[[ Source data open ]]
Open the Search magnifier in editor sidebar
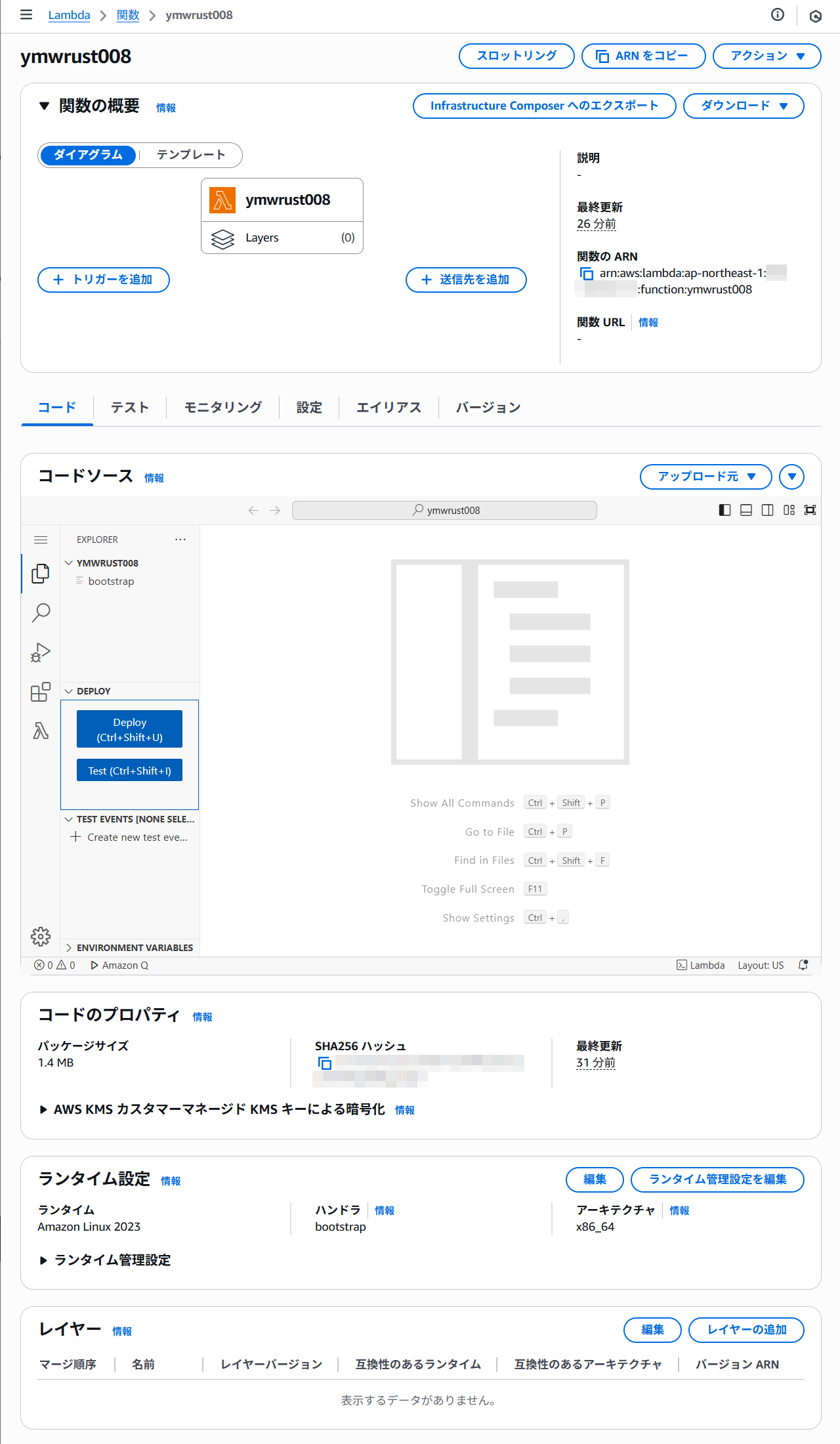The image size is (840, 1444). tap(41, 612)
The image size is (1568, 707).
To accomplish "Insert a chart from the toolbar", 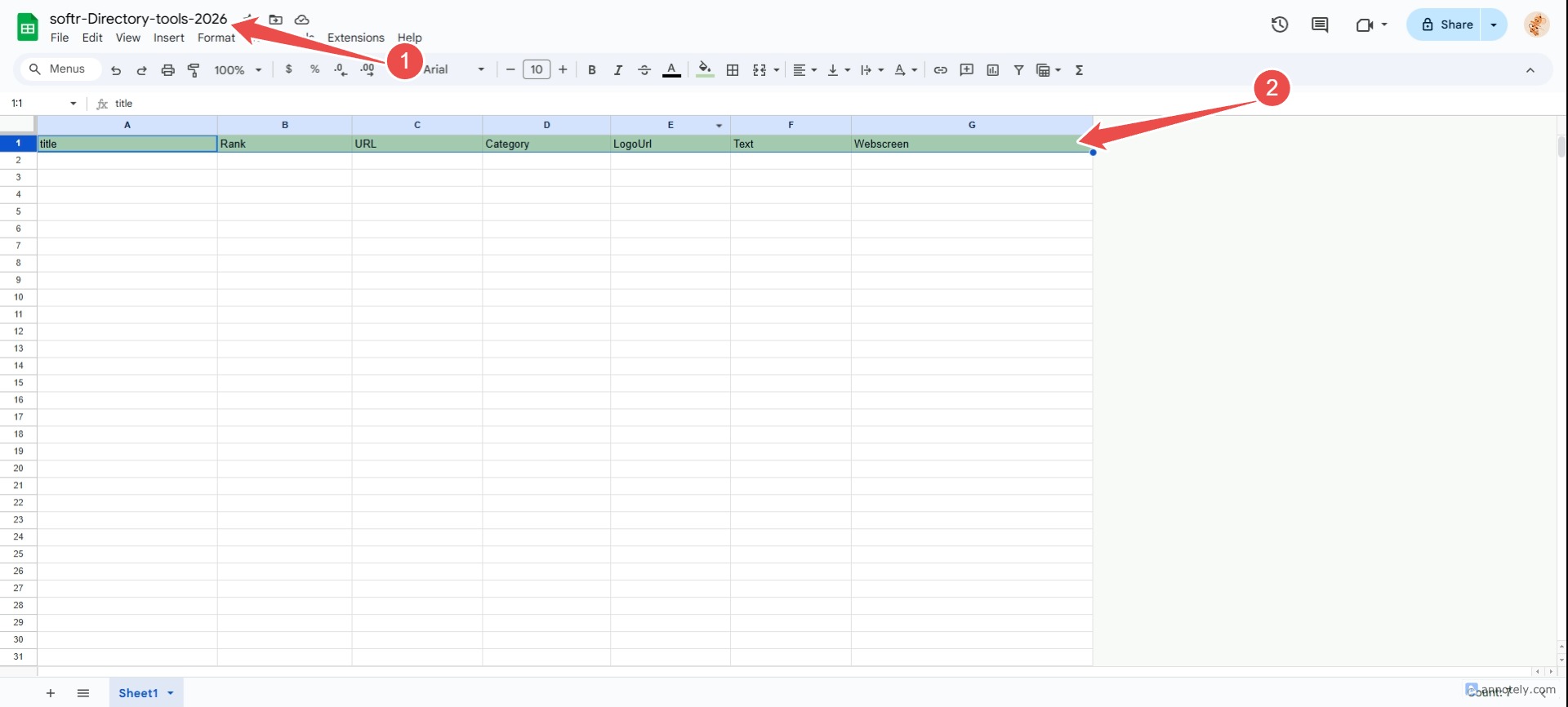I will coord(992,70).
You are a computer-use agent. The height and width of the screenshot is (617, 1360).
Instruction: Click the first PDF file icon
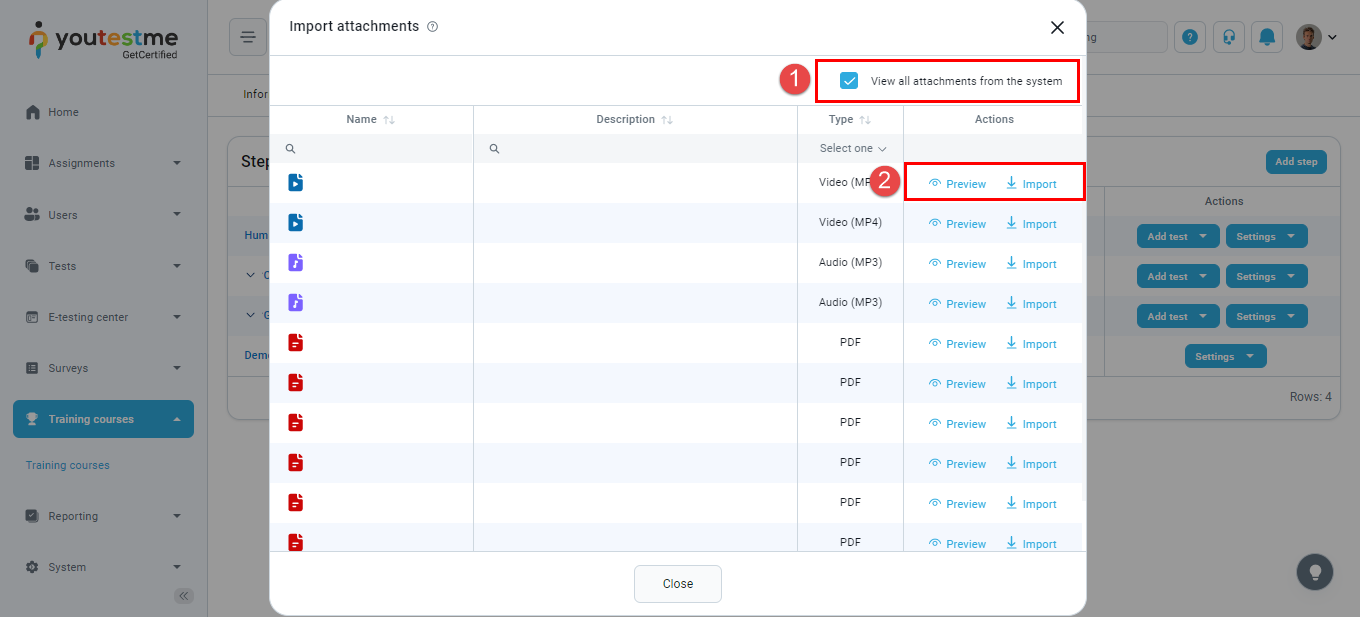295,342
[[ Source data closed ]]
All lines above between the line that contains "You are a computer-use" and the last line of the entries, both included, must be transcribed exactly. No pictures are to appear.

= Answer area =
You are a computer-use agent. The height and width of the screenshot is (617, 1360).
Instruction: Click the first PDF file icon
295,342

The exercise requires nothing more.